[Intel-gfx] [RFC 3/3] drm/i915: Add the truncation logic for Stolen objects.

Gupta, Sourab sourab.gupta at intel.com
Thu Mar 6 11:48:41 CET 2014


Hi Daniel,

For stolen objects, we have not enabled the libdrm cacheing, so that when the user creates bo with this flag, the objects created are not cached.
Then the scenario of breaking the libdrm cacheing will not arise in this case.
This is ensured in the libdrm patches uploaded together with these patches. Can you please have a look at those patches.

Also, do we need to enable cacheing for stolen objects at libdrm ( therefore deferring the stolen object truncation to later) ?

Regards,
Sourab

-----Original Message-----
From: Vetter, Daniel 
Sent: Thursday, March 06, 2014 3:19 PM
To: Gupta, Sourab; Chris Wilson
Cc: intel-gfx at lists.freedesktop.org; Barnes, Jesse; Wilson, Chris; Goel, Akash
Subject: Re: [RFC 3/3] drm/i915: Add the truncation logic for Stolen objects.
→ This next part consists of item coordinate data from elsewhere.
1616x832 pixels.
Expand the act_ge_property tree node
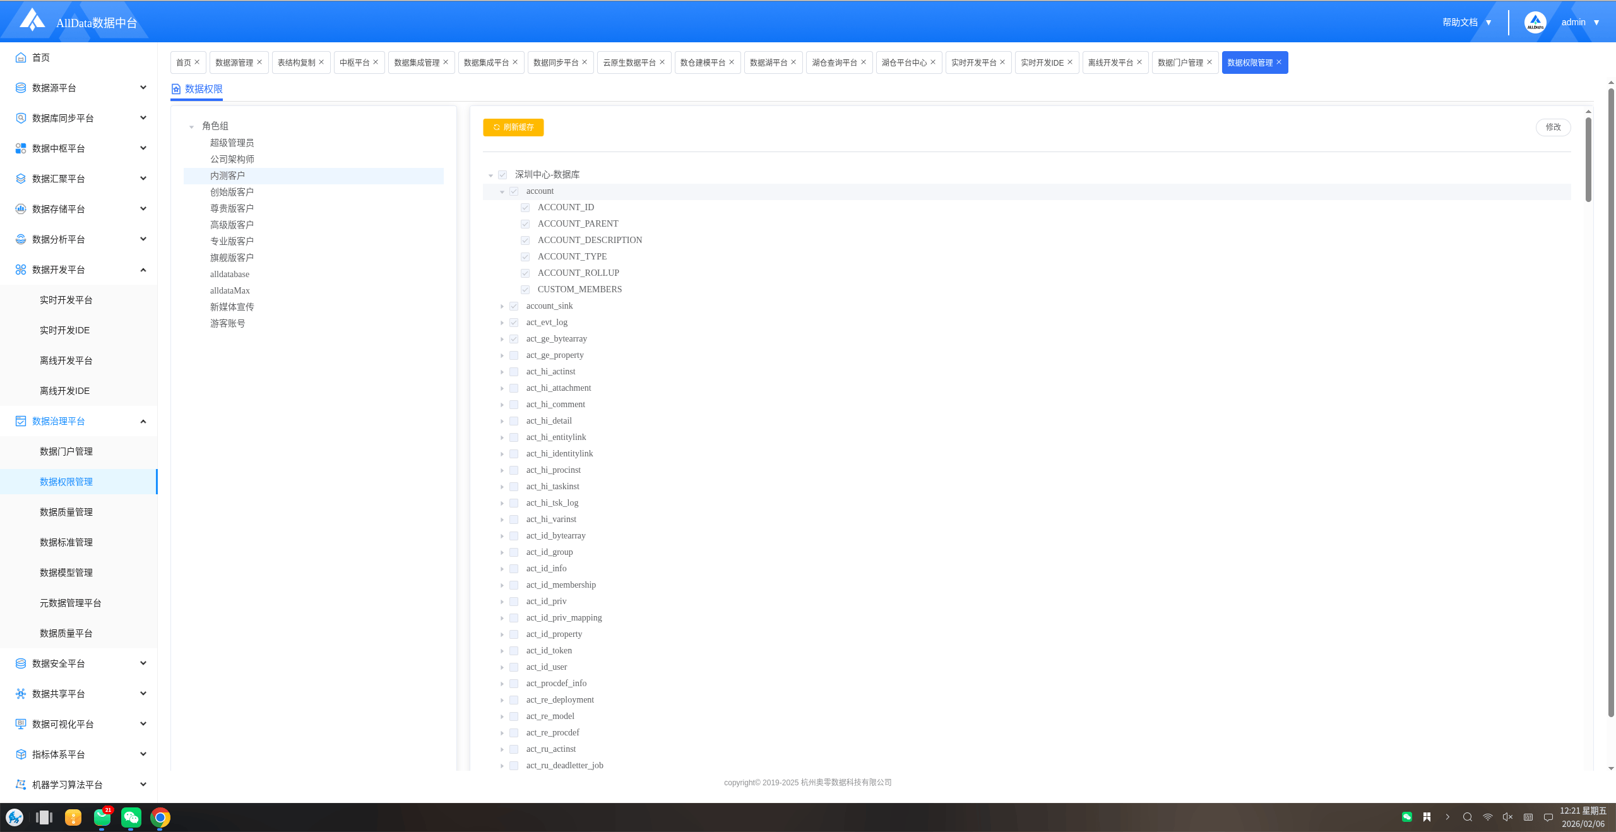coord(502,355)
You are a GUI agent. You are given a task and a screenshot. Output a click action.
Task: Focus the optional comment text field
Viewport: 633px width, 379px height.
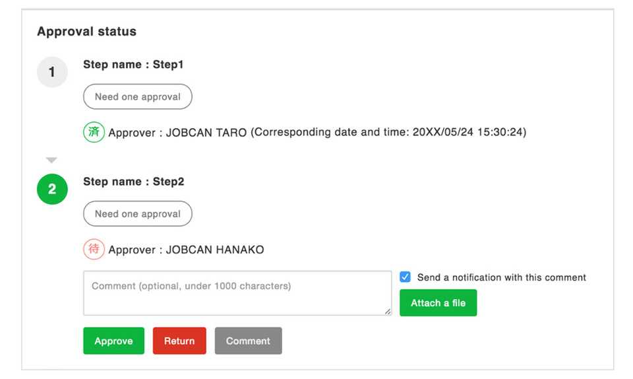[237, 293]
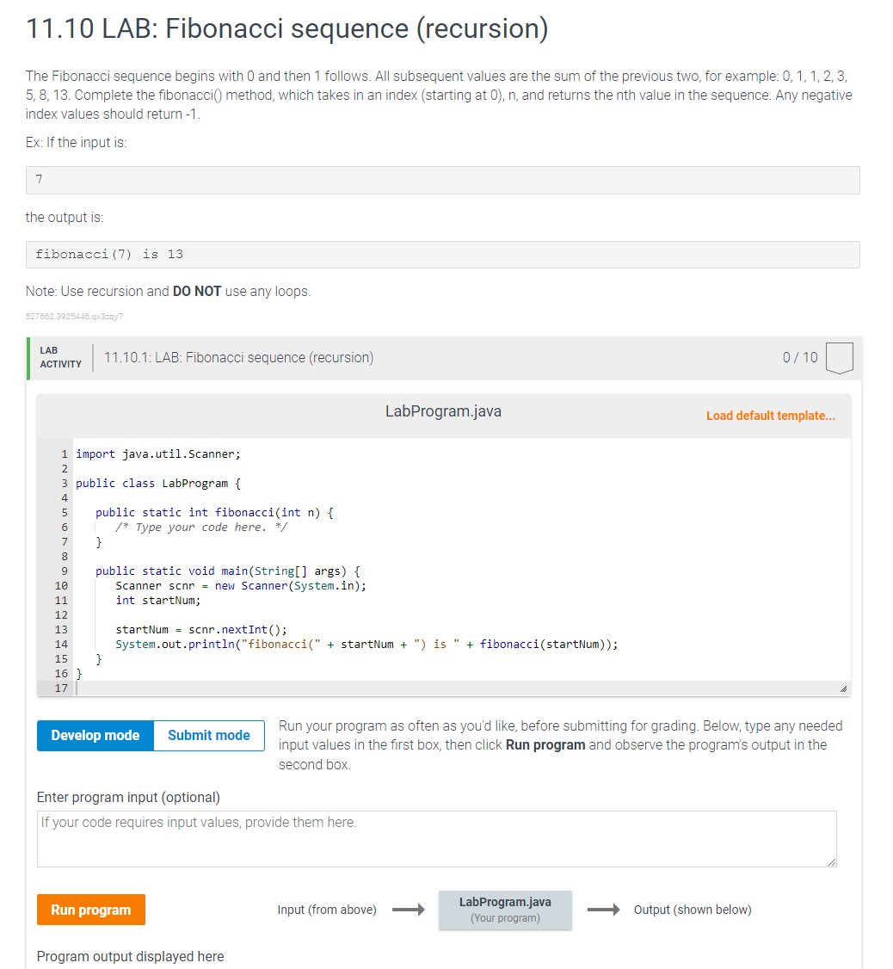This screenshot has height=969, width=893.
Task: Click the LabProgram.java 'Your program' box
Action: pyautogui.click(x=505, y=910)
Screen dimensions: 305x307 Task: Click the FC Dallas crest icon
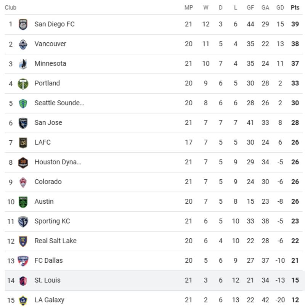pos(23,261)
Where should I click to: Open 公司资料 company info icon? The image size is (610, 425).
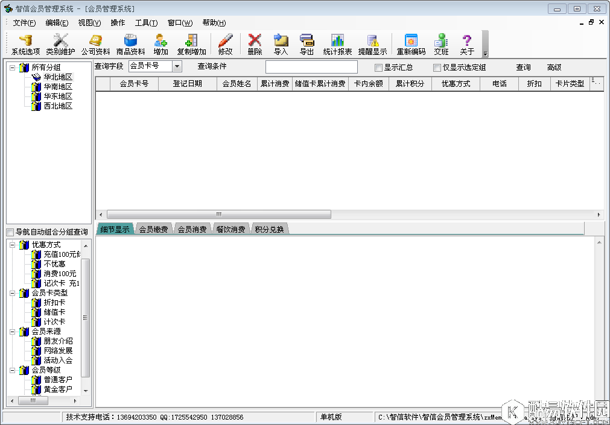point(95,44)
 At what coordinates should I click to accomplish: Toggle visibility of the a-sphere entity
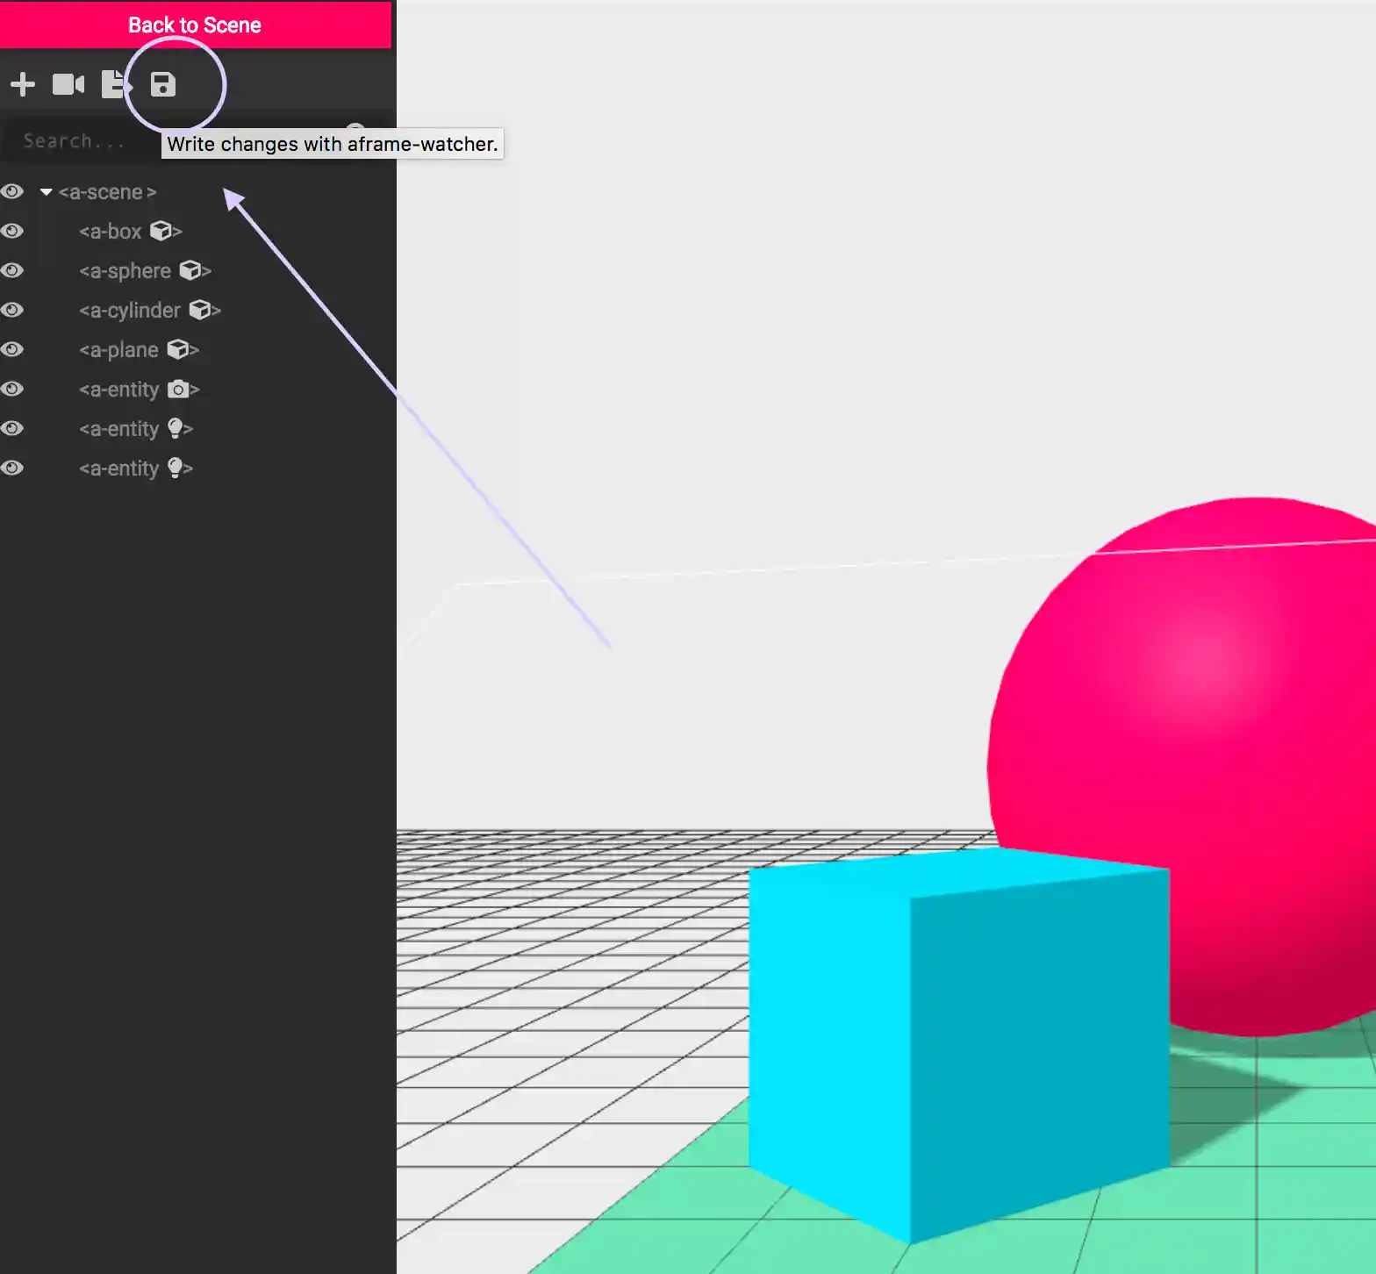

On 06/03/2014 10:39, Gupta, Sourab wrote:
> Hi Daniel,
>
> We had also considered the two points where the stolen mem objs can be truncated -
> 	a) at the point of a new bo allocation, if stolen mem space is exhausted.
> 	b) at the point when the bo is marked as purgeable (madvise ioctl)
>
> We decided upon the second case because:
> 1) For normal objects, there is a bo cacheing at libdrm level. So even 
> after a bo is marked as purgeable, it can still get reused by libdrm (if not truncated already), thereby reducing the effort in new object creation.
> Currently for stolen objects we have not enabled this cacheing. So 
> once a stolen bo is marked as purgeable by User, Driver can 
> immediately reclaim the stolen space and there will be no obvious benefit in deferring the object truncation to a later stage (when there is a failure in allocation of a new bo).
> Actually we thought that since Stolen mem is a relatively much smaller 
> space and has a limited usage, there may not be any additional benefit gained by enabling bo cacheing on libdrm side.
> Also the effort in getting the backing space from stolen mem shall be much less than from shmem.
>
> With the first approach, it would have required us to scan the entire 
> list of bound & unbound objects to search for the purgeable stolen 
> objects and purge them. With the 2nd approach, we could avoid this & purge the objects we already have in our hand.
Well, approach b) breaks the libdrm cache, since libdrm sets the madvise flag to purgeable when insert an unused object into it's cache. So you really can't truncate the object right away, since that completely defeats the point of the cache.